Biosynthesis of the H, A and B antigens involves a series of enzymes (glycosyl transferases) that transfer monosaccharides.
• The resulting antigens are oligosaccharide chains, which are attached to lipids and proteins that are anchored in the red blood cell membrane. The function of the H antigen, apart from being an intermediate substrate in the synthesis of ABO blood group antigens, is not known, although it may be involved in cell adhesion.
• People who lack the H antigen do not suffer from deleterious effects, and being H-deficient is only an issue if they need a blood transfusion, because they would need blood without the H antigen present on red blood cells.
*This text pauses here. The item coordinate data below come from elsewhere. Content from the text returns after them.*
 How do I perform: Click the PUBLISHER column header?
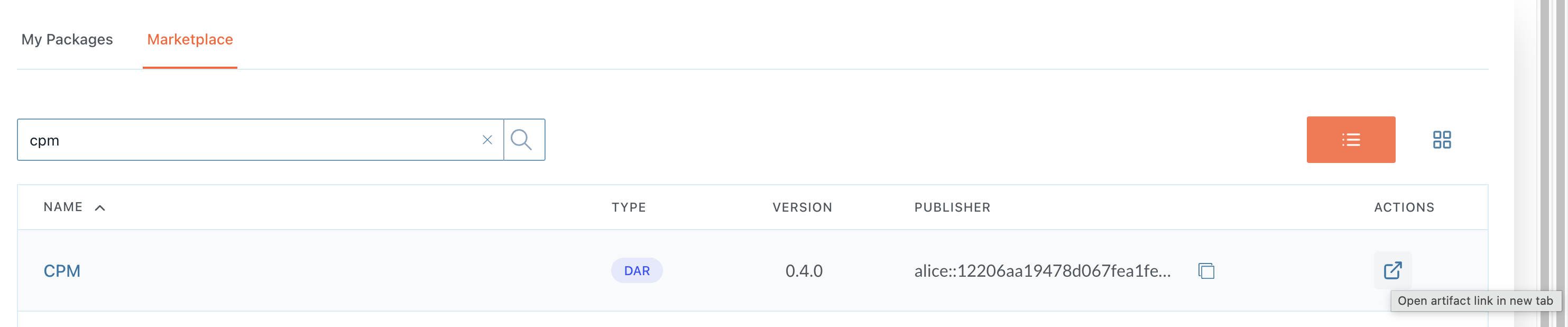(952, 207)
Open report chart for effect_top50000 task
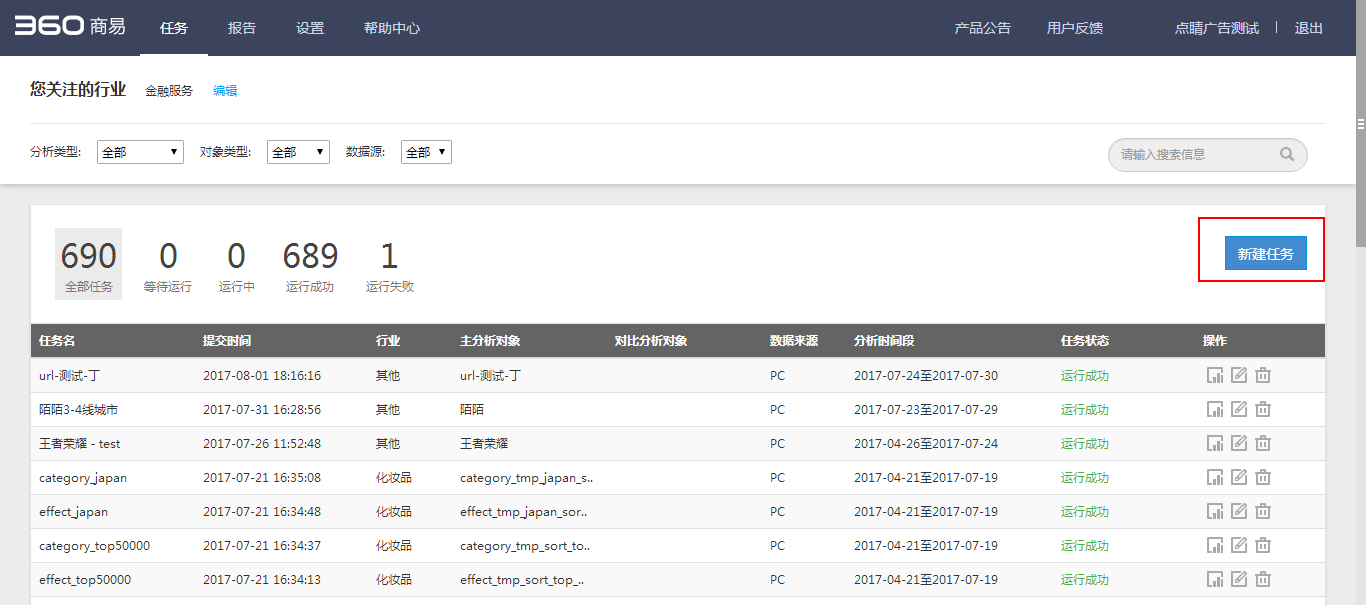The height and width of the screenshot is (605, 1366). [x=1215, y=580]
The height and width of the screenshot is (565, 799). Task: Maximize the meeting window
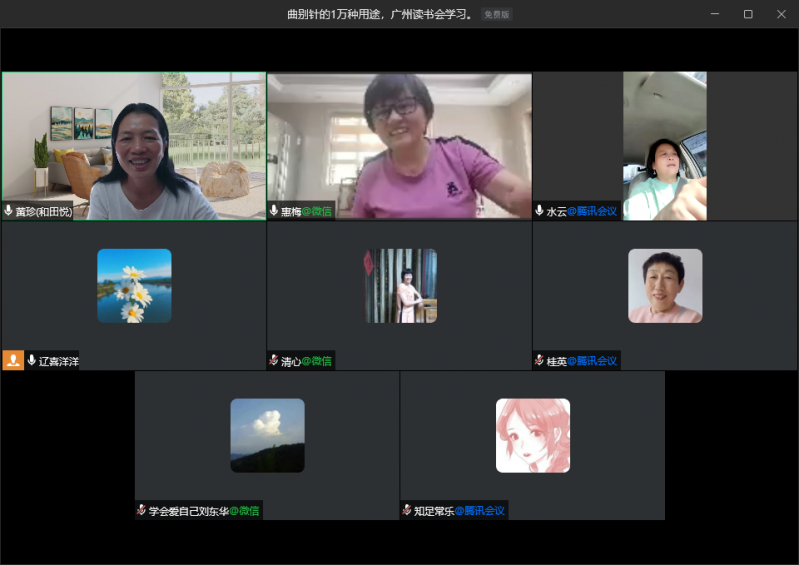point(748,14)
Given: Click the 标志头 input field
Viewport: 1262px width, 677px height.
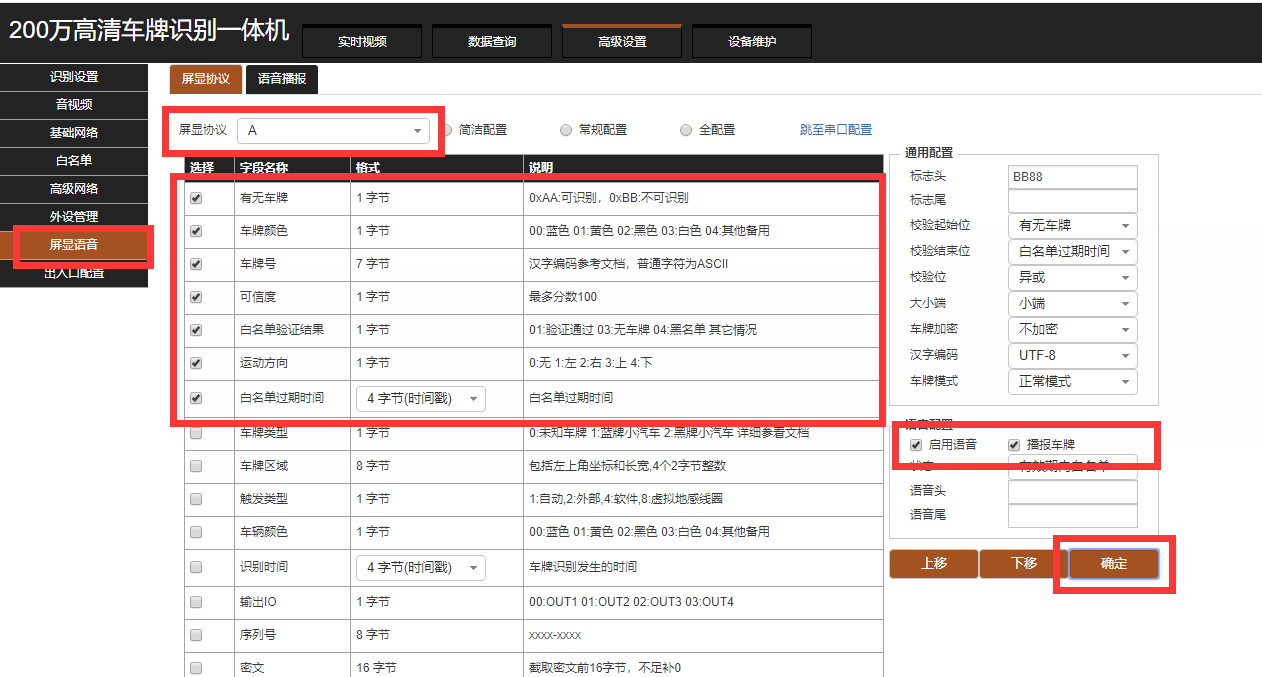Looking at the screenshot, I should coord(1072,177).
• The specificity of the H antigen is determined by the sequence of oligosaccharides. More specifically, the minimum requirement for H antigenicity is the terminal disaccharide fucose-galactose, where the fucose has an alpha(1-2)linkage. This antigen is produced by a specific fucosyl transferase that catalyzes the final step in the synthesis of the molecule.
• Depending upon a person's ABO blood type, the H antigen is converted into either the A antigen, B antigen, or both. If a person has group O blood, the H antigen remains unmodified. Therefore, the H antigen is present more in blood type O and less in blood type AB.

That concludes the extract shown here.